1)Find the value of y in the equation;243×3^(2y)÷729×3^(y)÷{3^(2y-1)
2)When a shirt is sold at sh 126 a loss of x% is made.If the same shirt is sold at sh154,a profit ofx %is realized.Find the buying price of the shirt.
3)Towns A and B are 429 km apart.Two lorries departed from A at the same time travelling.Lorry X travelled at an average speed of 15 km\h less than Y and reached 1 hour and 24 minutes later.
a) Calculate the average speed at lorry Y
b)How far was X from A when Y reached B.
c)A van left B heading towards A at the time lorries X and Y left A.If the van travelled at an average speed of 90 km\h ,how far from A did it meet lorry Y.
4)Mwangi and Otieno live 60 km apart.Mwangi leaves his home at 7 am, cycling towards Otienos house at 20 km\h.Otieno leaves home at 8 am, cycling towards Mwangis house at 8 km\h;
a)At what time did they meet?
b)How far is the meeting point from Mwangis house?
1 answer
So the equation becomes:
243*3^(2y) / 3^(3y+2) * 1 / 3^(2y-1) =
243/3 * 1/3^(y+2) * 3^(1-2y) =
81/3^(y+1) * 3^(1-2y) =
3^(2-3y)
Therefore, y = (2- log3(81))/3 = 1/3
2) Let's call the buying price of the shirt B. We know that selling at sh 126 incurs a loss of x%, so the selling price is 0.01x*B + B = 1.01*B. Now we also know that selling at sh 154 results in a profit of x%, so the selling price is 1.01*B - 0.01x*(1.01*B) = (1 + 0.01x)*1.01*B.
We can equate the two selling prices: 1.01*B = (1 + 0.01x)*1.01*B
Simplifying the equation, we get: 1 = 1 + 0.01x
Therefore, x = 0, which means there is no profit or loss.

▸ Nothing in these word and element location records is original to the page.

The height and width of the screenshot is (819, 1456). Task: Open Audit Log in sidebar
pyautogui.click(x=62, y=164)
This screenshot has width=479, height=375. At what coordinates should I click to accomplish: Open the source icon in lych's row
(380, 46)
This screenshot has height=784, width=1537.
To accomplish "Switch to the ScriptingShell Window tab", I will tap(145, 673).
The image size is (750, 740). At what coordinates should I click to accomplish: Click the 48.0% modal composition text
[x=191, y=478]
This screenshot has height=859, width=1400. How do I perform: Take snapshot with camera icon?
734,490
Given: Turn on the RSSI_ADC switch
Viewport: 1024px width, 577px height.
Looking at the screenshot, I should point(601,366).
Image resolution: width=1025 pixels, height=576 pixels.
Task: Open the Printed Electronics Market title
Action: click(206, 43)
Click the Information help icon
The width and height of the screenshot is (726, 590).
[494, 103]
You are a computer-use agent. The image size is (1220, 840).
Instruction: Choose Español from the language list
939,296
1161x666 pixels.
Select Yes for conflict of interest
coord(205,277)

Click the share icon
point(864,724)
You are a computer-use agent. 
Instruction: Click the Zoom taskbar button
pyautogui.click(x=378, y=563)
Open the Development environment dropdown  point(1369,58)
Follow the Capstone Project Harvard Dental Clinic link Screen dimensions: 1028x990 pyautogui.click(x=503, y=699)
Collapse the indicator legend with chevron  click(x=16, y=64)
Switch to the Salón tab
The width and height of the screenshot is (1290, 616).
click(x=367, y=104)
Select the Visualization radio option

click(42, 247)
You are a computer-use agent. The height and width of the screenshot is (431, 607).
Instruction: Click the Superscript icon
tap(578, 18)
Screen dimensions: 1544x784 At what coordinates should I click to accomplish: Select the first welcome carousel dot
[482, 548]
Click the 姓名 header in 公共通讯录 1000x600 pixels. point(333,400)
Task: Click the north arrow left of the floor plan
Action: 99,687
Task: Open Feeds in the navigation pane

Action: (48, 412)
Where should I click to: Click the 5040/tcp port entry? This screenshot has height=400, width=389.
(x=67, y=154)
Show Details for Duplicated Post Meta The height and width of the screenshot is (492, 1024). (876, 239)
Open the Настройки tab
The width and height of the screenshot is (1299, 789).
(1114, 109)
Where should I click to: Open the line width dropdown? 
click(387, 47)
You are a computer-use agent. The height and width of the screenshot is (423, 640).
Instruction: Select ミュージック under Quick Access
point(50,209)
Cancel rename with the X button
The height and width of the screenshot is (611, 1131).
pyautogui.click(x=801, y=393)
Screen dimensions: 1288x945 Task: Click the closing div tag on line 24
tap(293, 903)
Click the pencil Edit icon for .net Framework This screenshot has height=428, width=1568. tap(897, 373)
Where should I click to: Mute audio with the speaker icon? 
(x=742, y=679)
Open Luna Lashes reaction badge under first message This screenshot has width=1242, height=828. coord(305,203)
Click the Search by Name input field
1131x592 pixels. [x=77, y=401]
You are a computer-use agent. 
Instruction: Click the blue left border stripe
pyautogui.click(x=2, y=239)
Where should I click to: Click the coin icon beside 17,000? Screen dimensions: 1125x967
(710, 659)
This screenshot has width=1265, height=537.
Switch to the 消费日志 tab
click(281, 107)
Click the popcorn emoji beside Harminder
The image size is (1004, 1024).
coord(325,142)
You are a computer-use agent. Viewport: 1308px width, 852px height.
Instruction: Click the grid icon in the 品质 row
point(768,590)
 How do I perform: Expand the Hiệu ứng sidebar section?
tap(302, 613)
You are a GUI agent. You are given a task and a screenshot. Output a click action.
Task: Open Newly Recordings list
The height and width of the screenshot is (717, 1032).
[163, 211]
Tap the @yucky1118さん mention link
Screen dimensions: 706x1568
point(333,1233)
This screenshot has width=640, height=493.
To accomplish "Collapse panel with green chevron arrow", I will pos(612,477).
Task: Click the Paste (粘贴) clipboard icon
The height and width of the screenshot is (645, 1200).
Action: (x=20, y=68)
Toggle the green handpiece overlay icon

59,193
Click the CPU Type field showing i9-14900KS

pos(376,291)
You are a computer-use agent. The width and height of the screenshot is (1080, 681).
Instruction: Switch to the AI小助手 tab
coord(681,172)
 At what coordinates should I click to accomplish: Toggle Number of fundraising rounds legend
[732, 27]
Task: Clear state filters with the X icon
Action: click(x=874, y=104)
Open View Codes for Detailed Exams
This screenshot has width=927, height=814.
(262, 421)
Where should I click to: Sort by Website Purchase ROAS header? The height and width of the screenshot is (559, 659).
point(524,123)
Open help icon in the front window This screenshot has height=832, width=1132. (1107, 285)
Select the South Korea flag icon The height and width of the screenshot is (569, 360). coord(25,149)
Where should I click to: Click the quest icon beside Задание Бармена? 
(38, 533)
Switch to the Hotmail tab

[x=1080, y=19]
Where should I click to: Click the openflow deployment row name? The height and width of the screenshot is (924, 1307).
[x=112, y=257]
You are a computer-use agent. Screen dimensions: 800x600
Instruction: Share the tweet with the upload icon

So the buying price of the shirt B is equal to its selling price at sh 126, which is sh 126.
3) a) Let's call the average speed of lorry Y V. We know that lorry X travelled at V-15 km/h, and that it took 1 hour and 24 minutes longer to arrive at B. This is equivalent to 1 + 24/60 = 1.4 hours longer. Using the formula distance = speed × time, we have:
429 = V * t
429 = (V-15) * (t+1.4)
where t is the time it took for both lorries to meet. We can solve this system of equations to find V:
429 = V * t
429 = Vt - 15t + V*1.4 - 15*1.4
Substituting the first equation into the second one, we get:
429 = 429 - 15t + V * 1.4 - 15*1.4
Simplifying, we get: V = 75 km/h
b) Lorry Y traveled at an average speed of 75 km/h, so it took them 429/75 = 5.72 hours to reach B. In that time, lorry X travelled (V-15) * (t+1.4) = 60.36 km less than Y. Therefore, X was 429 - 60.36 = 368.64 km from A when Y reached B.
c) The van also traveled for 5.72 hours before it met lorry Y, so it covered a distance of 5.72 * 90 = 513.6 km from B. At that point, Y had also covered 513.6 km from A. Therefore, the distance between A and the meeting point is 429 - 513.6 = 84.6 km.
4) Let's call the distance between Mwangi's house and the meeting point d. We know that the total distance between them is 60 km, so the distance between the meeting point and Otieno's house is 60 - d. We can now set up two equations using the distance/speed/time formula:
d/20 = t (1)
(60-d)/8 = t-1 (2)
where t is the time it took for them to meet.
Simplifying equation (2), we get:
60 - d = 8t - 8
d = 8t - 52
Substituting this into equation (1), we get:
(8t-52)/20 = t
Simplifying, we get: t = 4 hours.
a) Mwangi left at 7 am, so he cycled for 4 hours until the meeting point at 11 am. Otieno left at 8 am, so he cycled for 3 hours until the meeting point at 11 am.
b) Substituting t = 4 into the equation for d, we get: d = 8*4 - 52 = 12 km. Therefore, the meeting point was 12 km from Mwangi's house.